I was sent a book – because he is my friend – I was sent a book by Richard Nixon.  He inscribed it and sent it to me.  I was never more hurt in my life than I was over the disaster that happened to Richard Nixon.  And I have thought a thousand times, "What if President Nixon had said, ‘God is my partner’?  And before any decision was made the president had said, ‘First I must talk to my partner.  I must see what He says.’"  You’d have never heard of Watergate.  You’d have never heard of the cover up.  You’d have never heard of a thousand other things that have destroyed the great ability and dedication of that president of the United States.  We’re all like that; not just President Nixon.  Make God your partner and talk to your partner about it.  And if you will follow the will and the way of our Lord, you will be blessed and prospered all the days of your life. 

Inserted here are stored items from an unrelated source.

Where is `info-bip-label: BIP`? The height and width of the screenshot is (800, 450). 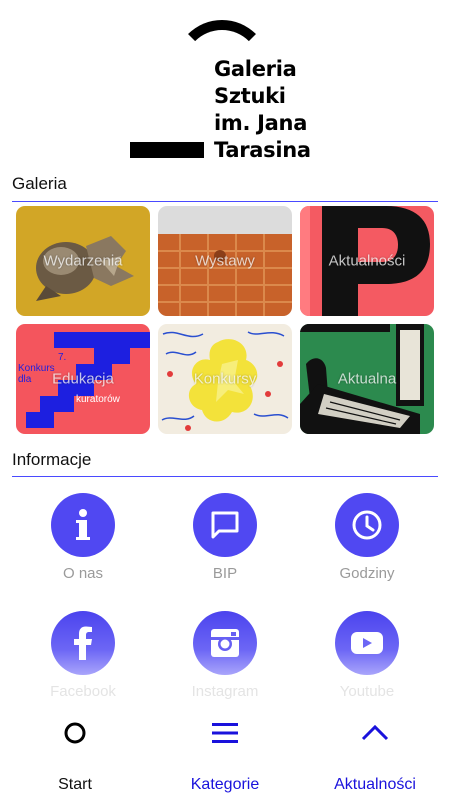 info-bip-label: BIP is located at coordinates (225, 574).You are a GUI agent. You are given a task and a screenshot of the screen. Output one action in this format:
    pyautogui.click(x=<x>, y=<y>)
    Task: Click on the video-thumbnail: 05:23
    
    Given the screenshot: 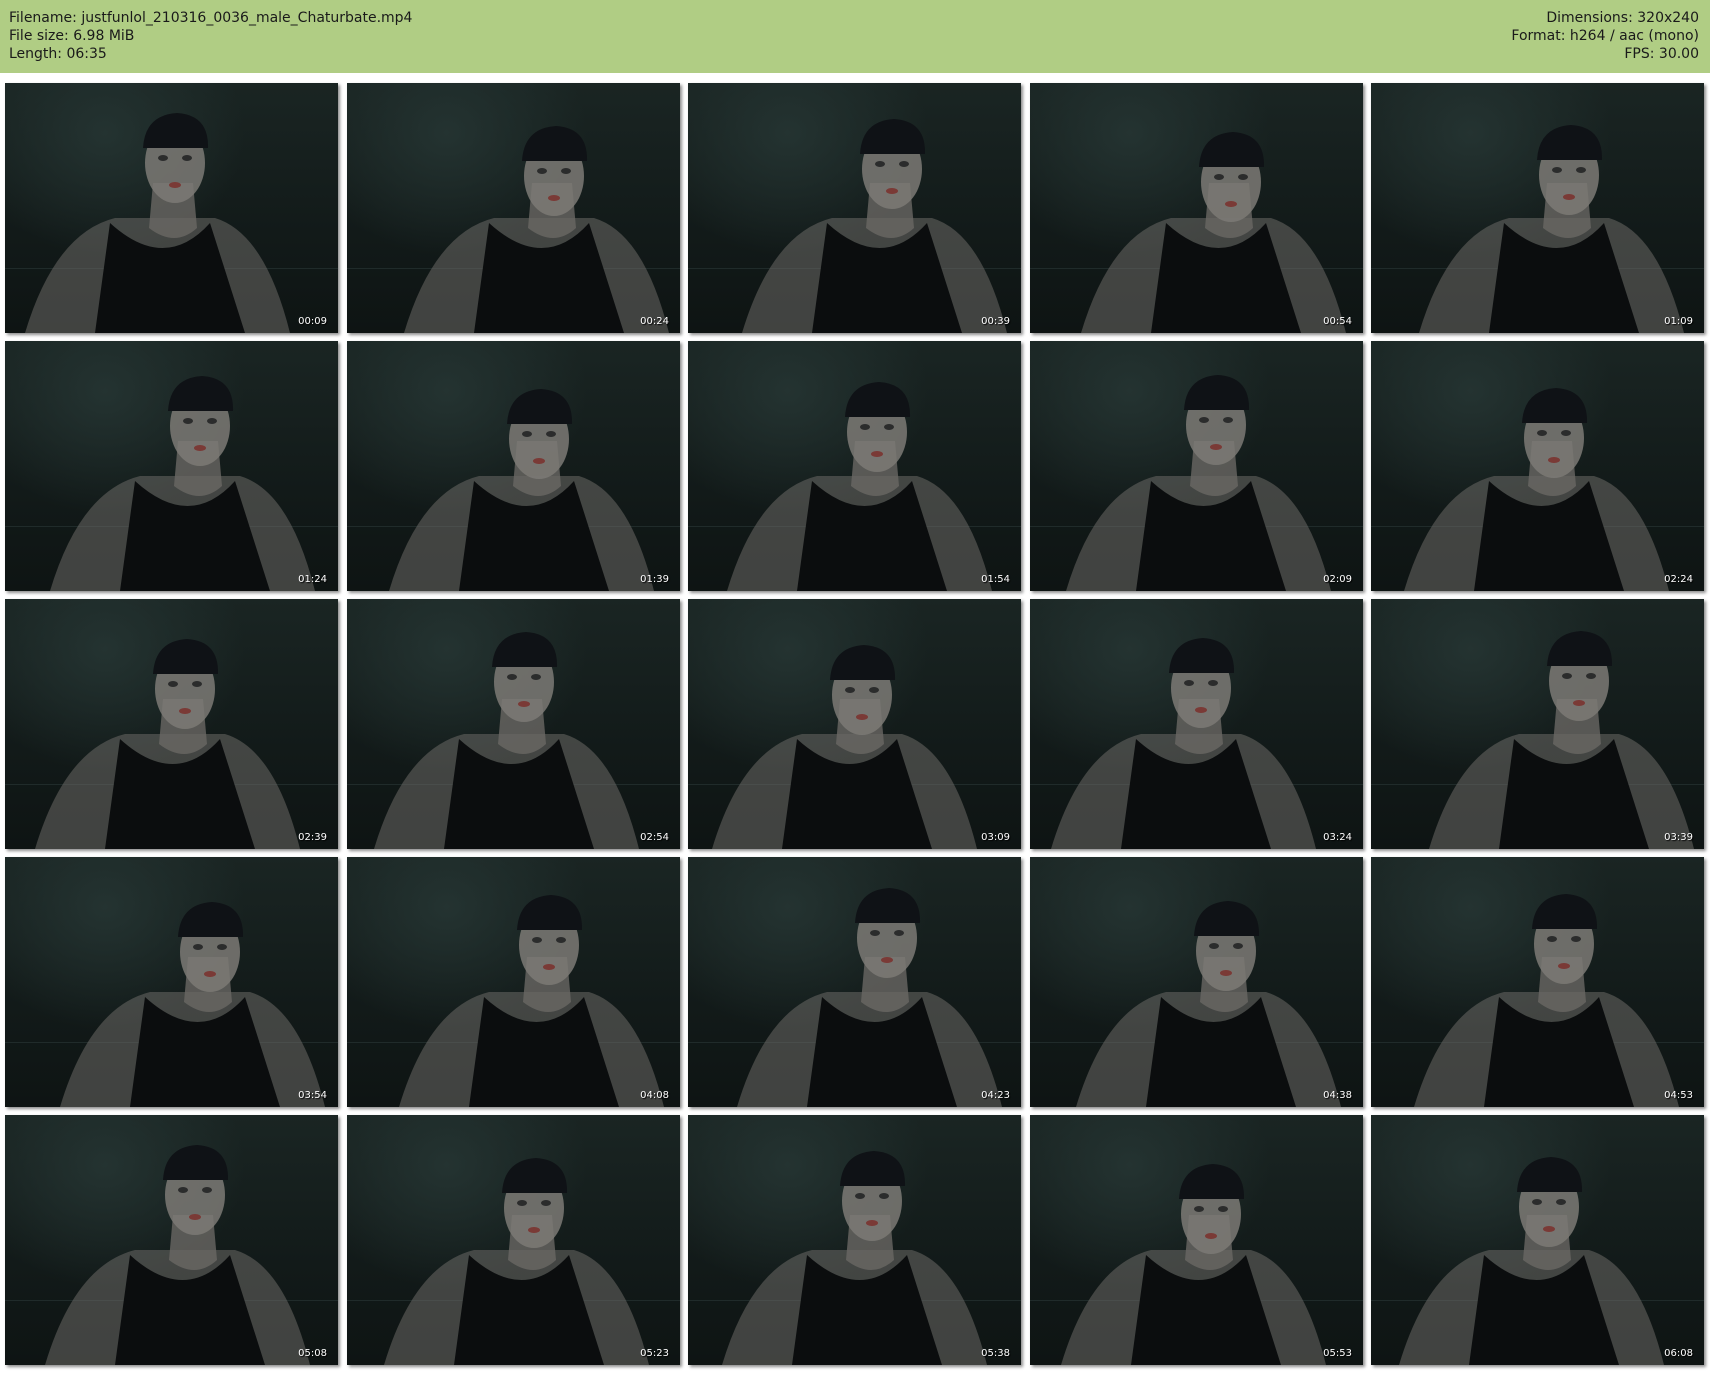 What is the action you would take?
    pyautogui.click(x=514, y=1240)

My text:  "O that there was such a heart in them, that they would reverence Me, and keep all My commandments always, that it might be well with them, and their children forever!" [Deuteronomy 5:29].  Our well-being lies in the hands of Almighty God.  And when I give my heart and life and obedience to Him, God blesses me, and stands by me, and walks with me; and He will do that until that ultimate day when He walks with you through the gates of glory into heaven.  "I will never leave you, nor forsake you" [Hebrews 13:5].  "I am with you alway, even to the end of the age" [Matthew 28:20].

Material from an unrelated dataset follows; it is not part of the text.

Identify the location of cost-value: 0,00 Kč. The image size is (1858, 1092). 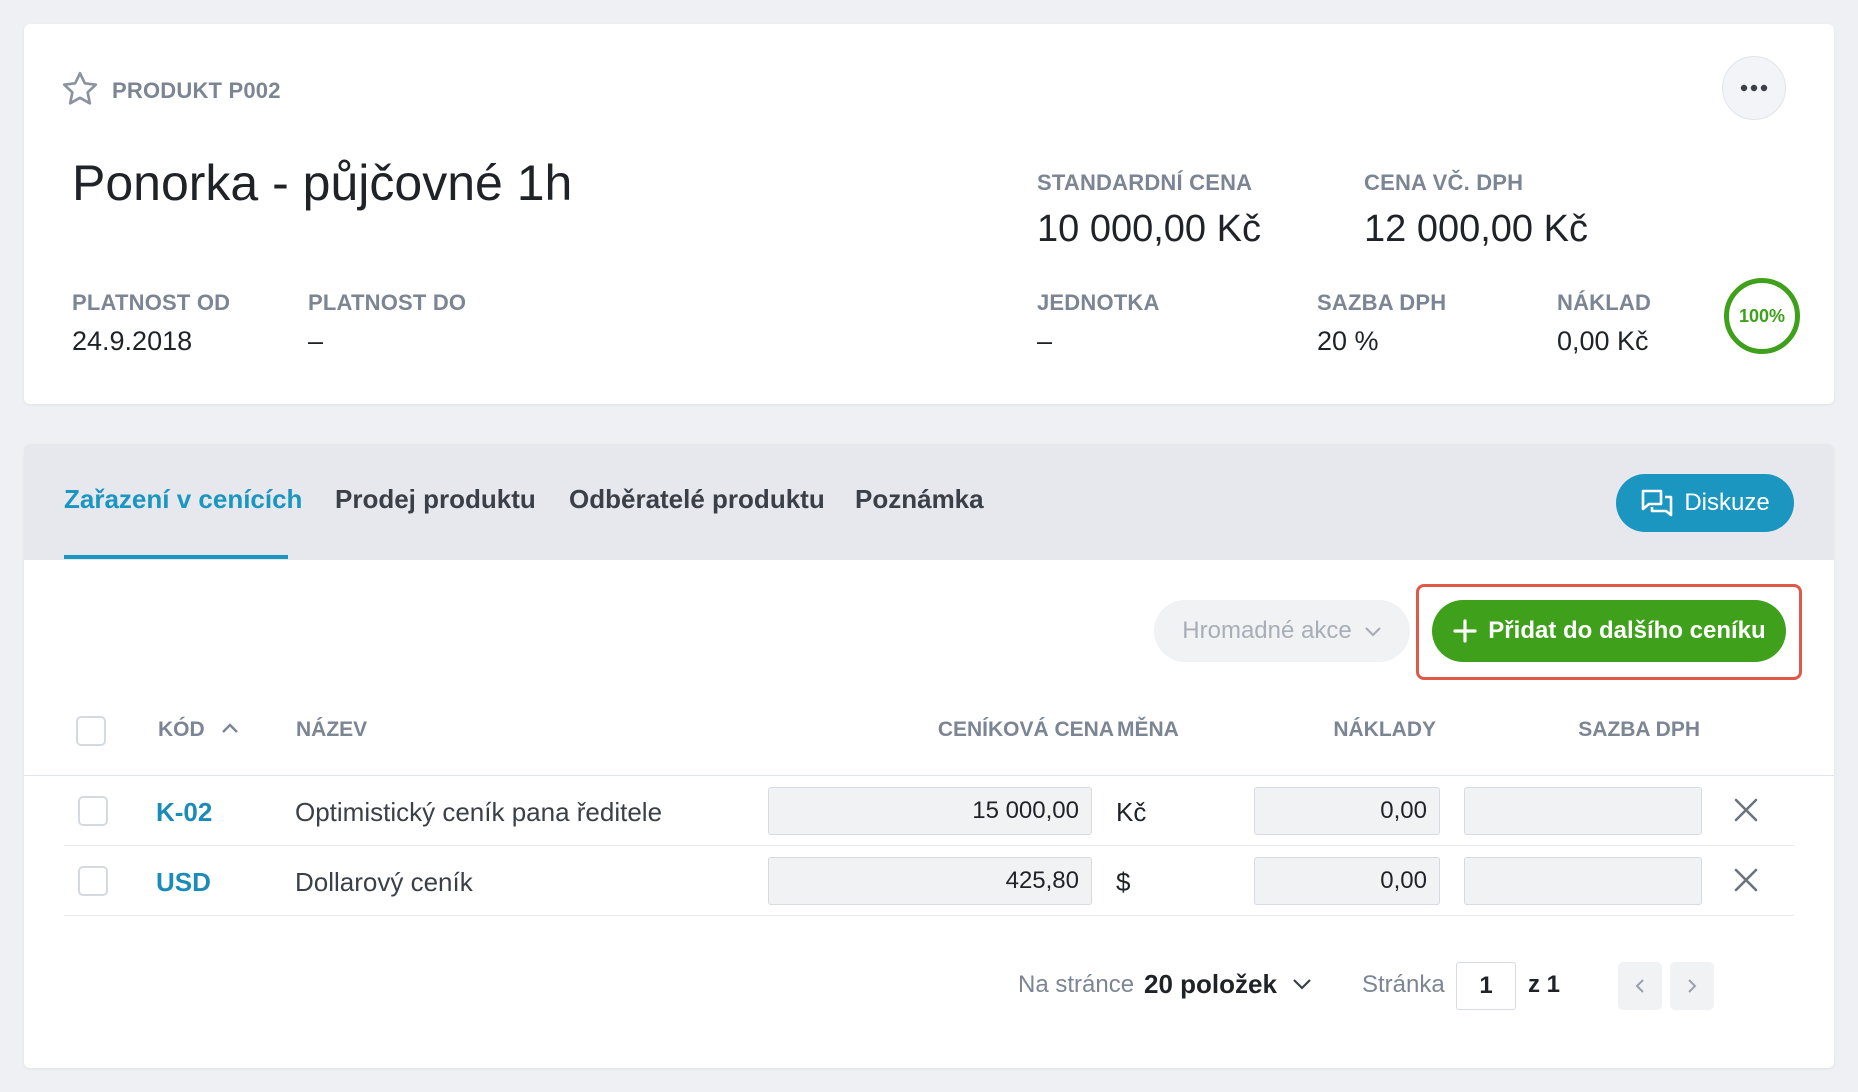
(1603, 341). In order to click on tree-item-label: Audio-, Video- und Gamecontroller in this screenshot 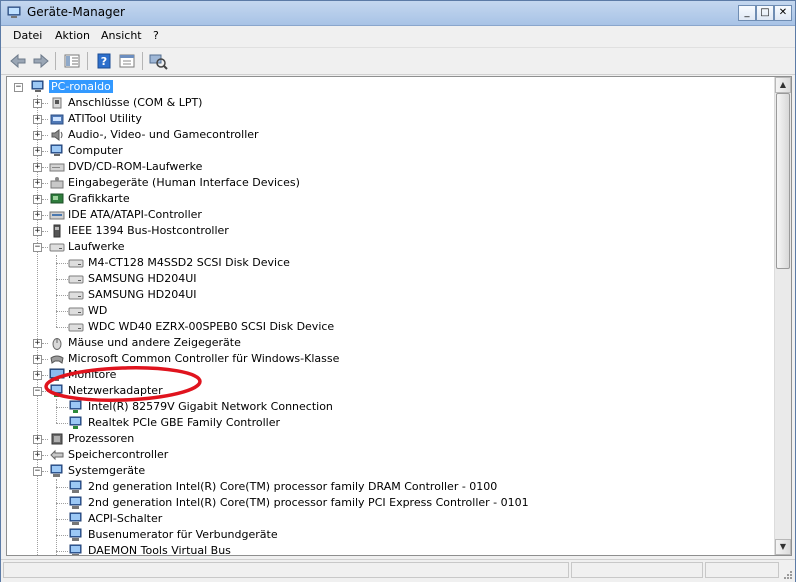, I will do `click(164, 134)`.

Now may we stand together?

Our Lord in heaven, forgive us in those many, many times in our lives when we haven’t trusted Thee, and haven’t counseled with Thee, when we’ve made decisions on our own and haven’t asked Thee, when we’ve tried to solve our problems by ourselves, when we’ve been self-willed and selfish, Lord forgive us.  And may this day be a day of great inward commitment in our souls:  "From this day on, God is my partner, my fellow worker.  And I will listen to His voice and obey His commandments; and then have a right to expect that the Lord will bless me in my work, bless my family and my children, bless my household.  And maybe, Lord, if enough of us turn to Thee, God would bless and deliver our nation.  But Lord, the nation can’t repent if I don’t repent.  The nation can’t be baptized if I’m not baptized.  The nation can’t trust God if I don’t trust God.  And the nation can’t be blessed if I’m not blessed.  It must start with me.  So, Lord, here I am.  Use me and bless me."

And in this moment that we stand here before God, just for this moment, as we pray, and in a moment as our choir sings an appeal, a family you, a couple you, one somebody you, coming out of that balcony, down one of those stairways, walking down one of these aisles, "Lord, Lord, this day is a day of decision and commitment for me; I’m coming."  Take your wife by the hand, and say, Dear, let’s both of us go.  Gather your children by your side, and all of you come, or just one somebody you.

And our Lord, in this precious moment of prayer and appeal, may God give us souls, may many turn unto Thee.  And we’ll love Thee for the answers of life, in Thy precious and saving and keeping name, amen.

While we sing, down a stairway, down an aisle, "Here I am, pastor, I’m on the way."  Do it now.  Come now.  Make it now.